In an earlier post I demonstrated how to do basic port scanning with Nmap to identify open ports and services running on host (e.g., Metasploitable 2). Here are the results (This scan took 18 hours):
I am going to use Hydra, Medusa, and NCrack to audit for the use of default accounts and passwords and the use of weak login credentials.
Hydra is a parallelized login audit utility which supports: Cisco AAA, Cisco auth, Cisco enable, CVS, FTP, HTTP(S)-FORM-GET, HTTP(S)-FORM-POST, HTTP(S)-GET, HTTP(S)-HEAD, HTTP-Proxy, ICQ, IMAP, IRC, LDAP, MS-SQL, MySQL, NNTP, Oracle Listener, Oracle SID, PC-Anywhere, PC-NFS, POP3, PostgreSQL, RDP, Rexec, Rlogin, Rsh, SIP, SMB(NT), SMTP, SMTP Enum, SNMP v1+v2+v3, SOCKS5, SSH (v1 and v2), SSHKEY, Subversion, Teamspeak (TS2), Telnet, VMware-Auth, VNC and XMPP (See https://tools.kali.org/password-attacks/hydra).
Hydra’s basic usage:
|$ hydra -s <port> -l <username> -p <password> -t <number> <target> <protocol>|
Note: the -t option defines the number of parallelized tasks to run.
Hydra also has a GUI interface that is access by typing “xhydra” at the command prompt:
I audit Secure Shell (SSH) for user “root” and password “root.” SSH is a software package that enables secure system administration and file transfers over insecure networks. It is used in nearly every data center, in every larger enterprise (“SSH,” n.d.). Hydra returns “) valid passwords found.
Hydra also allows you to specify a username list and password list. Kali Linux includes many. There are also many username and password lists on the Internet you can download and use (See my post Wordlists).
I select “unix_users.txt” and “unix_passwords” and launch hydra again against SSH. The lists contain 112 usernames and 1008 passwords. This audit will take some time:
If you know the password policy, Hydra has a utility “pw-inspector” that reads passwords in and prints those which meet the requirements:
For instance, in the above example where I used the unix_password list if I knew the policy was eight characters I could have used pw-inspector to trim the file. By using pw-inspector, I cut the list to 155 passwords:
Hydra will stop during the audit if it finds a username and password combination that works. BINGO. As shown below, Hydra found the log on “sys” with a weak password “batman”:
I press start to continue with the audit. But Hydra “burps” and stops the audit short because it encountered an error:
But that is ok. Hydra automatically creates a file called “hydra.restore” in the directory where Hydra is executed. I go to the command line and use the -R option to resume the audit. Hydra completes its tasks:
I try to SSH with the username and password combination Hydra found and I am able to login to Metasploitable 2:
Ncrack is a high-speed network authentication cracking tool. It was built to help companies secure their networks by proactively testing all their hosts and networking devices for poor passwords. Security professionals also rely on Ncrack when auditing their clients. Ncrack was designed using a modular approach, a command-line syntax similar to Nmap and a dynamic engine that can adapt its behaviour based on network feedback. It allows for rapid, yet reliable large-scale auditing of multiple hosts. Ncrack is included inn Kali Linux (“Ncrack,” n.d.).

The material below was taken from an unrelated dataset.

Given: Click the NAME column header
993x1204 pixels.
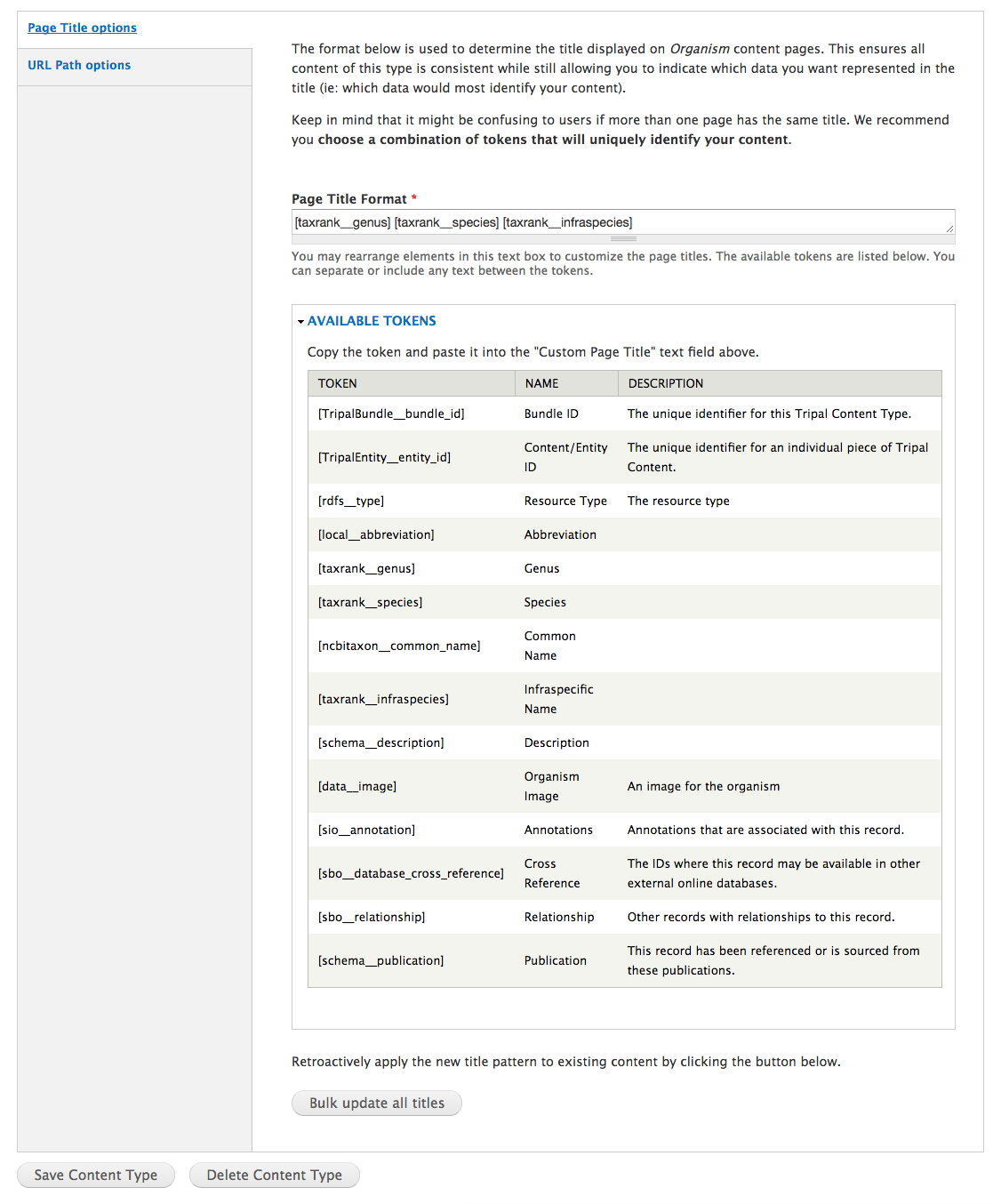Looking at the screenshot, I should tap(541, 383).
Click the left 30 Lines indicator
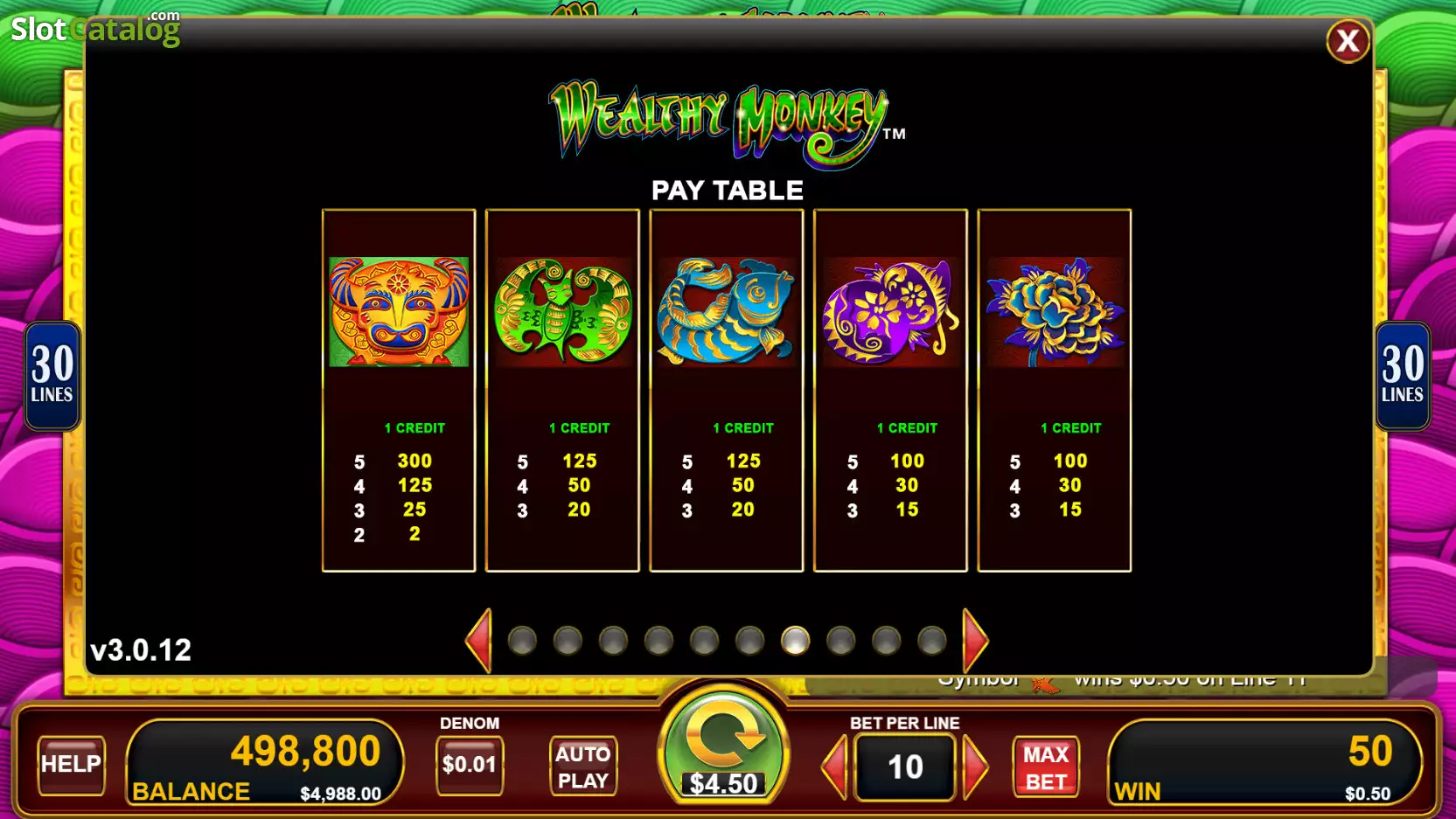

Ncrack’s features include a very flexible interface granting the user full control of network operations, allowing for very sophisticated bruteforcing attacks, timing templates for ease of use, runtime interaction similar to Nmap’s and many more. Protocols supported include SSH, RDP, FTP, Telnet, HTTP(S), POP3(S), IMAP, SMB, VNC, SIP, Redis, PostgreSQL, MySQL, MSSQL, MongoDB, Cassandra, WinRM and OWA (“Ncrack,” n.d.).
I use Ncrack to audit telent (See below). Telnet is used to connect to remote computers and issue commands on those computers (“Telnet,” n.d.). But first I try to login to Telnet using “root” and password “root. No luck:
Next, I use Ncrack. Ncrack’s basic usage:
|$ ncrack -u <username> -P <password.txt> 10.0.2.6:23|
As above, I select username “root” and “unix_passwords” and launch Ncrack again against Telnet.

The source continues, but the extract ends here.